• Exercise objective: Please output the data between the lines holding "Viewport: 960px width, 2080px height." and "pyautogui.click(x=666, y=85)", inclusive, reproducing each line as it appears.

• Data for processing:
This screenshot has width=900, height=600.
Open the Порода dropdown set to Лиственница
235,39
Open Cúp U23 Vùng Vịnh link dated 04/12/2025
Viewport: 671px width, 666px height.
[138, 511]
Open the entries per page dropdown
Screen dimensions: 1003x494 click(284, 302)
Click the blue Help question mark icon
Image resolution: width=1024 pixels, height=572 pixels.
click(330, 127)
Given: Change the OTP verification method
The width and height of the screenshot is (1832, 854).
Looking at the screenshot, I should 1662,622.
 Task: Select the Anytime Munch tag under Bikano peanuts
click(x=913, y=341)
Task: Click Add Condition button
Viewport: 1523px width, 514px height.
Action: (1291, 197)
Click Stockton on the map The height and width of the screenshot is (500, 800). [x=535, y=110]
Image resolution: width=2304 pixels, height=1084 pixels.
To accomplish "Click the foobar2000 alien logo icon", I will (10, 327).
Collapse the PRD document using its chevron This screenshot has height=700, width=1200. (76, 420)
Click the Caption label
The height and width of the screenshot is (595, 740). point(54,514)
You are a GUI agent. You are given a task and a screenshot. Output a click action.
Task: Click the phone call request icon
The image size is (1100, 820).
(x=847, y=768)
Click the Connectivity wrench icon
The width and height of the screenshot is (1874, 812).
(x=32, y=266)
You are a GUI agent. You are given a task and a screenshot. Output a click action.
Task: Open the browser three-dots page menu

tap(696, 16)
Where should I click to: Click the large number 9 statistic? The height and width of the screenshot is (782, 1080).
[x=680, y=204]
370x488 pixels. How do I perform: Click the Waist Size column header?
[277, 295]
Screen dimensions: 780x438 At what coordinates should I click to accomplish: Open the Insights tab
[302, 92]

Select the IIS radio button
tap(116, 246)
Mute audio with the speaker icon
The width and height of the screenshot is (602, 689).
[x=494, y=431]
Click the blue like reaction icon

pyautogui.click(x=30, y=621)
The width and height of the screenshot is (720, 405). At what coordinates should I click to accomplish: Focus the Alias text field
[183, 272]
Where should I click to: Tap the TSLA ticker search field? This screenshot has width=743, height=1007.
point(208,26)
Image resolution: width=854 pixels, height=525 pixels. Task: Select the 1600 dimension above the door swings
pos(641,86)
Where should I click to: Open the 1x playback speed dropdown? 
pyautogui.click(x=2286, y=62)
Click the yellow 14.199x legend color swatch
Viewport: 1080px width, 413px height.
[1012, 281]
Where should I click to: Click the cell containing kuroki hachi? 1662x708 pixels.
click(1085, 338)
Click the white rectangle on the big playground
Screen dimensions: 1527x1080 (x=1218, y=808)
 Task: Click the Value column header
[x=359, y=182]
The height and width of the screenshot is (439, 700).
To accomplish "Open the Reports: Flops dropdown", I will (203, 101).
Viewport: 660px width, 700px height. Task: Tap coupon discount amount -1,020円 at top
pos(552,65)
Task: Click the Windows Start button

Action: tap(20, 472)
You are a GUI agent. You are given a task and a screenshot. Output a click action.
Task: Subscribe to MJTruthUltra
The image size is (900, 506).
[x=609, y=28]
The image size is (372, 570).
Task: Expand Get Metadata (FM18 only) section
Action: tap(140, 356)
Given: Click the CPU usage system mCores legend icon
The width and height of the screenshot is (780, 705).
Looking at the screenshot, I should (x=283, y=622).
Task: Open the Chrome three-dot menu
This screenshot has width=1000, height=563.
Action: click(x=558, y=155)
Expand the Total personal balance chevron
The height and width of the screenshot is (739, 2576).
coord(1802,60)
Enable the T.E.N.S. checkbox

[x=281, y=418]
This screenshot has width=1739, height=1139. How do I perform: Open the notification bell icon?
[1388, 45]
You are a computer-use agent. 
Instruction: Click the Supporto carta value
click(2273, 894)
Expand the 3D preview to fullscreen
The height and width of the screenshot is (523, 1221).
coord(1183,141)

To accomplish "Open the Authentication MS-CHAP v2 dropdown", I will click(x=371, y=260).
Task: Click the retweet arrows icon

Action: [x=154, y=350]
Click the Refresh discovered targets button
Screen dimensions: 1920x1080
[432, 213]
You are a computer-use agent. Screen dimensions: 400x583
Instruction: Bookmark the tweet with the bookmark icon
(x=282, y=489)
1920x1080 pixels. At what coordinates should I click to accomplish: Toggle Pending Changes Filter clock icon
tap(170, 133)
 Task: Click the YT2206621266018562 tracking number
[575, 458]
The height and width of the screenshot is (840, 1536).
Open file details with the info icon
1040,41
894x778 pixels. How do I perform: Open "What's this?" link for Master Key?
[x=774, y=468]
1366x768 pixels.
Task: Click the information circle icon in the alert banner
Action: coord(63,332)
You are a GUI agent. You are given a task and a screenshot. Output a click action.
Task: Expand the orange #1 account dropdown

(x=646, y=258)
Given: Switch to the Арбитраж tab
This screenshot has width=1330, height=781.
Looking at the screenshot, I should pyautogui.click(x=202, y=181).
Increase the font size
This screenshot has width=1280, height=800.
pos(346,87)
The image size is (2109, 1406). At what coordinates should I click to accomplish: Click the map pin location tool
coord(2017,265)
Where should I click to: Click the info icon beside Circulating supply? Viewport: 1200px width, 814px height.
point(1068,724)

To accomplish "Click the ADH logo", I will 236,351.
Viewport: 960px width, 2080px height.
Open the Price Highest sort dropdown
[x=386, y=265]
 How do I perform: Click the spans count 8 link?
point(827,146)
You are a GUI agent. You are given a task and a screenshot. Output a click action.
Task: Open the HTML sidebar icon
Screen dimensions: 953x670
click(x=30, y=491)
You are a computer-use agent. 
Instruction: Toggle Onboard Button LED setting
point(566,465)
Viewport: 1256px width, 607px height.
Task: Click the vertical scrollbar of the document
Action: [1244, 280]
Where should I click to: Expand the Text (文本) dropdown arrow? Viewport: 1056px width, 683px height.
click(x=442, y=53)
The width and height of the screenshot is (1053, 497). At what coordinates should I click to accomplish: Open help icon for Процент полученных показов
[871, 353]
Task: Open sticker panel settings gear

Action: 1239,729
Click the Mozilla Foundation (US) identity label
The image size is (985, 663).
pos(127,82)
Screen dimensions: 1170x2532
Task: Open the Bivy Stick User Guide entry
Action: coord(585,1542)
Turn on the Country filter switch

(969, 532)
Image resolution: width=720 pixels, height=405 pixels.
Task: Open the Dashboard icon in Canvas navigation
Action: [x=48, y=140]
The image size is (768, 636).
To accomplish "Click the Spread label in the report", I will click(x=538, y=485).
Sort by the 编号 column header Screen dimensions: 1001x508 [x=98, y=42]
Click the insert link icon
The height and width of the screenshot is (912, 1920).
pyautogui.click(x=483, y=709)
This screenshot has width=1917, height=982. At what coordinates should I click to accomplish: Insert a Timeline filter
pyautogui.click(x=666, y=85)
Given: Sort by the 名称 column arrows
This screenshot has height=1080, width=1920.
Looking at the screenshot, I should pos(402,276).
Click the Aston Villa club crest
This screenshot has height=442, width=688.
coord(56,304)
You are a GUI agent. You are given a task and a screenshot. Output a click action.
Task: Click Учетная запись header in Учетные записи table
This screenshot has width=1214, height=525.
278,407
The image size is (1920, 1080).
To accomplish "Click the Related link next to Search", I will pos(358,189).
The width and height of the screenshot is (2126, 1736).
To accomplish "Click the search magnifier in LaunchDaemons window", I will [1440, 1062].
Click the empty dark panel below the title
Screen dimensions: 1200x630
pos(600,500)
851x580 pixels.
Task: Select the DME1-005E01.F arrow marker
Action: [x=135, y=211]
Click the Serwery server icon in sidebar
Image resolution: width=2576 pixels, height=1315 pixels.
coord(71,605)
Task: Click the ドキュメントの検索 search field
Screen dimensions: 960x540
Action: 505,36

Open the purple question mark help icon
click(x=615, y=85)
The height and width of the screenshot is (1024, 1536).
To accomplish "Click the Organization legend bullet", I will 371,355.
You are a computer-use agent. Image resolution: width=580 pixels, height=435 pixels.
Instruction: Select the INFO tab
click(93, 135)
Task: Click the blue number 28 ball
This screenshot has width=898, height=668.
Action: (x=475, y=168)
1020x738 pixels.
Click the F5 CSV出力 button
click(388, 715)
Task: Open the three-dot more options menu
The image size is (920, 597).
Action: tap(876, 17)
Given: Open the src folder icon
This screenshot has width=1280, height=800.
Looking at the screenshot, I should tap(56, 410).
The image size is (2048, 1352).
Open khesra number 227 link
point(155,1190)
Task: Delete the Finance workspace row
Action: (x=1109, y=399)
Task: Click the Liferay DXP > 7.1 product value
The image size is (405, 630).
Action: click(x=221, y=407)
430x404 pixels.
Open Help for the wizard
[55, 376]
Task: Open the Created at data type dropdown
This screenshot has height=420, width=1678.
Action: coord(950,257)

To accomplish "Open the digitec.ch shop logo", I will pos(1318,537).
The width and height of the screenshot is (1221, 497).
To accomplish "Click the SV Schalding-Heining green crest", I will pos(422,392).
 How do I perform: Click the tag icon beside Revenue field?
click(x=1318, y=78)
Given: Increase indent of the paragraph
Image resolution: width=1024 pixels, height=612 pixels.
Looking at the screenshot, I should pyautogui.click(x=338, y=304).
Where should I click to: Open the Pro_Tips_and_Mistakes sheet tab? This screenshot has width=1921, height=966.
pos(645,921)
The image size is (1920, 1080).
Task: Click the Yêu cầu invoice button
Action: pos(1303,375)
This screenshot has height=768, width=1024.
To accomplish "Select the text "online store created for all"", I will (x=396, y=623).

• Output for this exercise:
Viewport: 960px width, 2080px height.
Open the Price Highest sort dropdown
[x=386, y=265]
 How do I perform: Click the spans count 8 link?
point(827,146)
You are a GUI agent. You are given a task and a screenshot. Output a click action.
Task: Open the HTML sidebar icon
Screen dimensions: 953x670
click(x=30, y=491)
You are a computer-use agent. 
Instruction: Toggle Onboard Button LED setting
point(566,465)
Viewport: 1256px width, 607px height.
Task: Click the vertical scrollbar of the document
Action: [1244, 280]
Where should I click to: Expand the Text (文本) dropdown arrow? Viewport: 1056px width, 683px height.
click(x=442, y=53)
The width and height of the screenshot is (1053, 497). At what coordinates should I click to accomplish: Open help icon for Процент полученных показов
[871, 353]
Task: Open sticker panel settings gear

Action: 1239,729
Click the Mozilla Foundation (US) identity label
The image size is (985, 663).
pos(127,82)
Screen dimensions: 1170x2532
Task: Open the Bivy Stick User Guide entry
Action: coord(585,1542)
Turn on the Country filter switch

(969, 532)
Image resolution: width=720 pixels, height=405 pixels.
Task: Open the Dashboard icon in Canvas navigation
Action: [x=48, y=140]
The image size is (768, 636).
To accomplish "Click the Spread label in the report", I will click(x=538, y=485).
Sort by the 编号 column header Screen dimensions: 1001x508 [x=98, y=42]
Click the insert link icon
The height and width of the screenshot is (912, 1920).
pyautogui.click(x=483, y=709)
This screenshot has width=1917, height=982. At what coordinates should I click to accomplish: Insert a Timeline filter
pyautogui.click(x=666, y=85)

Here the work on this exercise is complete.